The Karma Cup, a grassroots event, supporting an authentic middle-class economy of small, craft producers and vendors, found themselves without a venue Thursday, Oct. 20.

The problem is clearly that they weren’t licensed producers, the status of the event is inauthentic because they are outside state regulation.

But cannabis people shouldn’t follow suit, the business community should take a lesson from the craft cannabis culture.

As a businessperson, especially living in Kathleen Wynne’s Liberal Ontario, you should be able to understand why removing red tape and cutting taxes is the verifiable path to prosperity.

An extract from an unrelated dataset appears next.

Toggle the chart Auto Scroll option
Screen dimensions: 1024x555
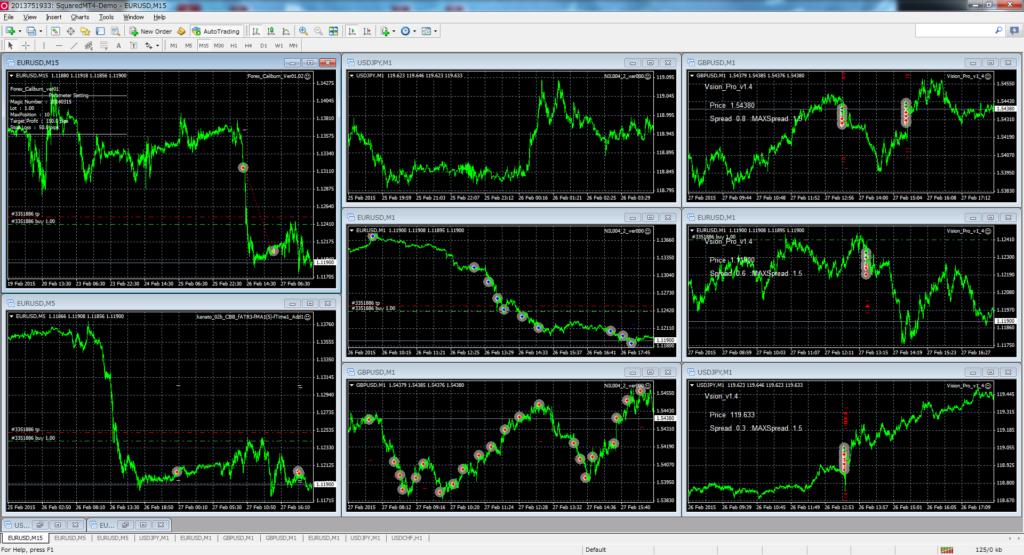353,31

Labour needs the entrepreneurial spirit to create wealth.

All McGuinty-Wynne socialism has done is bankrupt a once wealthy province.

What incentive does this peaceful “grey” market have?

The 400+ LP applicants are free to ignore cannabis laws and regulations as well, when it’s become quite clear to them, as it has for many cannabis connoisseurs, that people are free to engage in commerce without prior state approval.

Laws underpinning a free, fair, and orderly society compel obedience, but words have a tendency to change meaning, and, legislation tends to be thick and plentiful, and so, administrative tasks don’t always reflect “peace, order and good government.”

Prioritizing cannabis enforcement isn’t necessarily reflective of the preferred social reality.

The City of Toronto is a complex, spontaneous order of human strangers. You can only realistically know so many people, but you can buy goods and services from people all over the world.

Cities work because peace is a prerequisite. Residents don’t steal and murder each other the first day of a police strike. They find other means of law enforcement.

Civilizations don’t decay when police forces aren’t large enough.

Civilizations falter when strangers fail to exchange freely, when prohibitionary forces arbitrarily restrict them from buying and selling to each other.

The craft cannabis middle-class cannot sustain itself in an environment where the state subsidizes certain producers while subverting others.

Where are the principles of economic freedom that once defined a free society?

The Karma Cup, as well Greater Toronto Area dispensaries, are victims to a 19th-century constitutional fiefdom.

An unwarranted persecution of free cannabis markets — farmers, vendors, extractors, glass-makers, and all the rest — cannot be justified by appeals to emotion.

But that’s all we hear from governments and police. “Your cannabis is unfit for consumption because we say so. We determine best practice. Think of the children.”